What Is a Security Deposit Receipt?
A security deposit receipt is a written acknowledgment from a landlord confirming that a tenant's security deposit has been received. It records the amount paid, the date of payment, the payment method, and — in many states — the specific bank and account where the deposit is being held. While it may seem like simple paperwork, this document carries significant legal weight. In states with strong tenant protections, failing to provide a proper receipt can cost the landlord the right to keep any portion of the deposit at all, regardless of the property's condition at move-out.
For landlords, the receipt is a first line of defense in deposit disputes. It establishes a verifiable record of when the deposit was collected, how much was collected, and where the funds are held. Without this documentation, a landlord may find it difficult to prove in court that the deposit was properly handled — especially if the tenant paid in cash. For tenants, the receipt confirms that their money was received and provides the information they need to verify that their deposit is being held in a compliant manner. If the landlord later claims the deposit was never received or attempts to withhold it improperly, the receipt is the tenant's primary evidence.
The security deposit receipt is distinct from other rental documents but closely related to several of them. It is not a substitute for a lease agreement, which governs the overall terms of the tenancy. It is not a move-in inspection report, which documents the physical condition of the property. And it is not a security deposit return letter, which itemizes deductions and accompanies the return of the deposit at the end of the lease. However, a well-drafted receipt references the lease, connects to the move-in inspection, and lays the groundwork for a clean deposit return process. Together, these documents form a cohesive paper trail that protects both parties throughout the tenancy.

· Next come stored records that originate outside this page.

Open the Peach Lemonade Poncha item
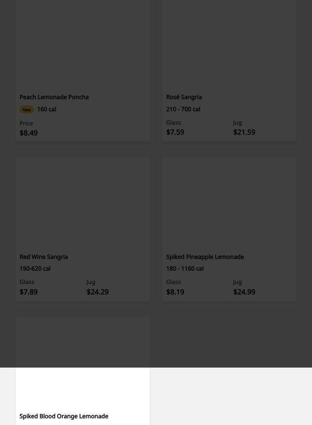 pos(54,97)
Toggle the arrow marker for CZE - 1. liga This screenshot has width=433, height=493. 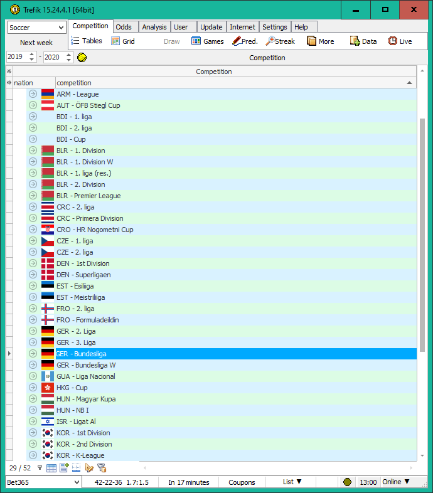33,241
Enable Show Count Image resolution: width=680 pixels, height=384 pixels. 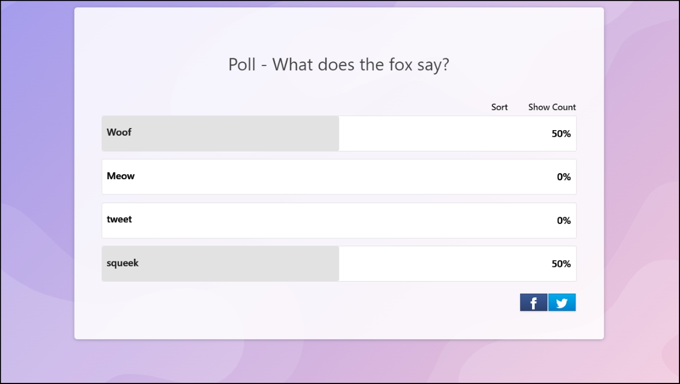(x=552, y=107)
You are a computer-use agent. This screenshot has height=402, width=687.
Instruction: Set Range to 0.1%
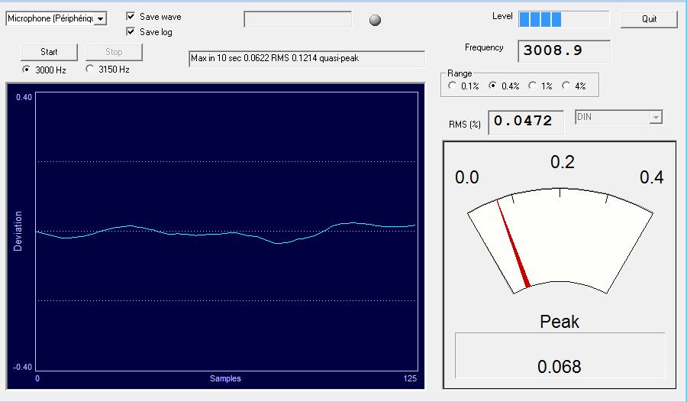pos(453,86)
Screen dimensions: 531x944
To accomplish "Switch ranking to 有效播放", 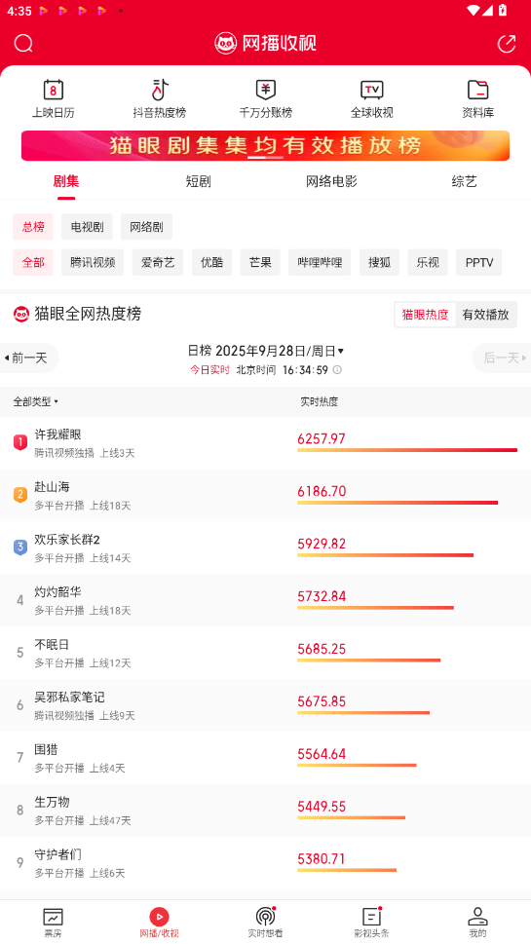I will 486,315.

Whether you are a first-time landlord renting a single property or a property manager handling hundreds of units, providing a compliant security deposit receipt is not optional in many jurisdictions — and it is always a best practice. Our templates are customized for your state's specific requirements, including mandatory bank disclosures, interest payment obligations, trust account rules, and move-in inspection references, so you can be confident your documentation meets legal standards from day one.
Proof of Payment
Creates an undeniable record that the tenant paid and the landlord received the security deposit
Legal Compliance
Satisfies state-mandated disclosure requirements for bank name, account number, and deposit location
Dispute Prevention
Eliminates ambiguity about deposit amount, payment date, and holding conditions that cause disputes
Legal Obligation to Provide a Security Deposit Receipt
Landlord-tenant law is governed at the state level, and states differ significantly in how strictly they regulate security deposits. Some states explicitly require a written receipt, others require written notice of where the deposit is held (which functions as a receipt), and others have no specific receipt mandate but impose related disclosure obligations. Regardless of whether your state uses the word "receipt" in its statute, the underlying obligation — to acknowledge the deposit, disclose the holding institution, and provide this information in writing — is present in the majority of states.

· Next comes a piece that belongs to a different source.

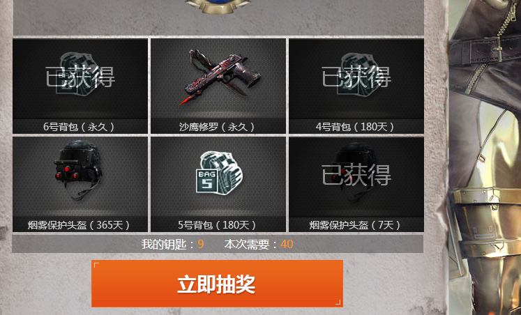Screen dimensions: 521x315
Task: Click the 烟雾保护头盔（365天）label
Action: (x=80, y=225)
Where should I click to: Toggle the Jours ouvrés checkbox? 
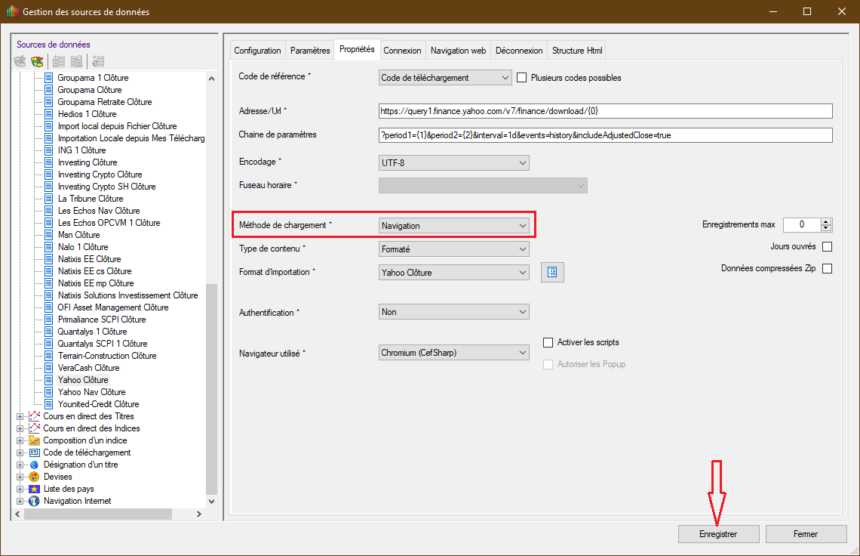point(827,247)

Penalties for Noncompliance Can Be Severe
In states with strict deposit laws, the penalty for failing to provide proper documentation is not a slap on the wrist — it can mean forfeiture of the entire deposit. In Massachusetts, a landlord who fails to provide a receipt within 30 days must return the full deposit. In New Jersey, the tenant can apply the deposit as rent if the landlord fails to disclose the bank information within 30 days. In Maryland, improper handling can result in up to three times the deposit in damages. These are not theoretical risks — they are actively enforced in tenant-friendly courts.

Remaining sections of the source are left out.